Here I am, sitting in the centre of the field trying my best to feel the sensation that you gave me and mercilessly destroy it. It has been a while yet the pain is there. The pain of thoughts losing you without myself knowing it. The signs were there but I choose to ignore it because I believe in trust and communication in a relationship.

A year ago, midnight phone calls and endless text became our routine. I never make you to feel that you are lonely; as I want to continue be beside you; to make you feel my presence everywhere, every time, every moment, every gesture and with every breath; I want you to know I’m there.

I miss your smile, you laugh and your scent. I miss to look deeply in your eyes and utter “I love you.” and that whisper to my ears is the most beautiful rhythm I ever listen; “I love you too.”. My favourite move is hugging you tight in my arms and never to let go. Kissing your lips over and over again was and still is my thing to do.

We love each other's sleepy voice. Often, we tease each other during phone calls and I would treat your silence as a queue for me to be the other half; comforting and putting the faith in you. I would never do anything that might and could hurt you; if I did, it was intentionally.
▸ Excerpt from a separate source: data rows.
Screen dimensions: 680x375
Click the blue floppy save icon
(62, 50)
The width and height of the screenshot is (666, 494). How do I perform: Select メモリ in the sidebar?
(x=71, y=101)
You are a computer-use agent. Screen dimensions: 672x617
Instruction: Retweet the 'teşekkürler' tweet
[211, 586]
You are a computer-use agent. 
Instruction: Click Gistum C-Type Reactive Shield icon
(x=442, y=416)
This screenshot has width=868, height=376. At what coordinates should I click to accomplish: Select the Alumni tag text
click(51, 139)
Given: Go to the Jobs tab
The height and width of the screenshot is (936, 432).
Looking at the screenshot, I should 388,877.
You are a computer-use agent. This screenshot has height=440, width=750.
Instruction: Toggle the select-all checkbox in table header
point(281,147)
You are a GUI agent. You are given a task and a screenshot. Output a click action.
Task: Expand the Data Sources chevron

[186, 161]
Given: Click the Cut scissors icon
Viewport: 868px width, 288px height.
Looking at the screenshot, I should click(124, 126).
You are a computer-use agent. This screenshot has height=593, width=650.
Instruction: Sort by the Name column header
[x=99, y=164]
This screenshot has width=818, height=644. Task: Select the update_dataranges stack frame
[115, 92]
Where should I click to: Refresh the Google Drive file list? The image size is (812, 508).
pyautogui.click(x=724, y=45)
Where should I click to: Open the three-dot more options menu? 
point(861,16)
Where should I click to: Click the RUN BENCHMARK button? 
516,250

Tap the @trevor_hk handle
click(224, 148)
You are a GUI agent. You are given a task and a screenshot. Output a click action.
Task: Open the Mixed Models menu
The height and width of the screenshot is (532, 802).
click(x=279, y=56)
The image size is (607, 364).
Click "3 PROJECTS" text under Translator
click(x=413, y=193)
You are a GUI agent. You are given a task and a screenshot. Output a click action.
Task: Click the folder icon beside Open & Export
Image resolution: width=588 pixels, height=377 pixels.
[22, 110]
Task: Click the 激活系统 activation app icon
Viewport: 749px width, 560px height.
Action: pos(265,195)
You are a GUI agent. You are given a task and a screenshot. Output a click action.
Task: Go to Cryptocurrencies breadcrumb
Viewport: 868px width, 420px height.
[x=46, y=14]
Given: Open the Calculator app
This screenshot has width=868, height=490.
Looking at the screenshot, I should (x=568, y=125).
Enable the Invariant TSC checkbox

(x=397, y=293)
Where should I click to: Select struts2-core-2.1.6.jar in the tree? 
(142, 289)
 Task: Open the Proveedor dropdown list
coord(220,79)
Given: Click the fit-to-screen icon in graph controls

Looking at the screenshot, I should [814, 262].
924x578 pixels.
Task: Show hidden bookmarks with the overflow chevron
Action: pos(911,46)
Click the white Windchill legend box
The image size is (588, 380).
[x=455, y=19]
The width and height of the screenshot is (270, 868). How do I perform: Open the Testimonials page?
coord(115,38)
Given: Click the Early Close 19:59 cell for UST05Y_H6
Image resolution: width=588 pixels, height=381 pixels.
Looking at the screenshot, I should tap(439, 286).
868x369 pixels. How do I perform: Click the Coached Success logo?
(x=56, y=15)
Deep inside this heart, I’m always yours. My love would never change. Despite the amount of pain that you deliver when you hurt me, I never see it as a flaw. Everyday, I keep on and continuing recalling our conversations, laughs, arguments, jealousy and in the end I asked myself, “What went wrong?”.

I believe you still remember these words from me, “I see what others cannot see” and there is a reason upon why there are restriction from me about some of the people that surrounds you when I’m gone; in which in the end that alter our journey.

I see you as my future as I too believe you would be the hand I would hold for marriage. Thinking a future with you is the ultimatum of my dedication and commitment that I never did to any people; except for you. I chose you because being with you brings out the best of me. Loving you is the best thing that ever happened to me and to be separated with you is the most painful experience to me before death.

In a heartbeat, I would kiss you. In a breath, I would hug you. In a sight, I would marry you as my dear Scorpenette, I want to have a future with you; to face the challenge together, to get old together and to create a life together. As here I am, wishing for your return as my life gift present.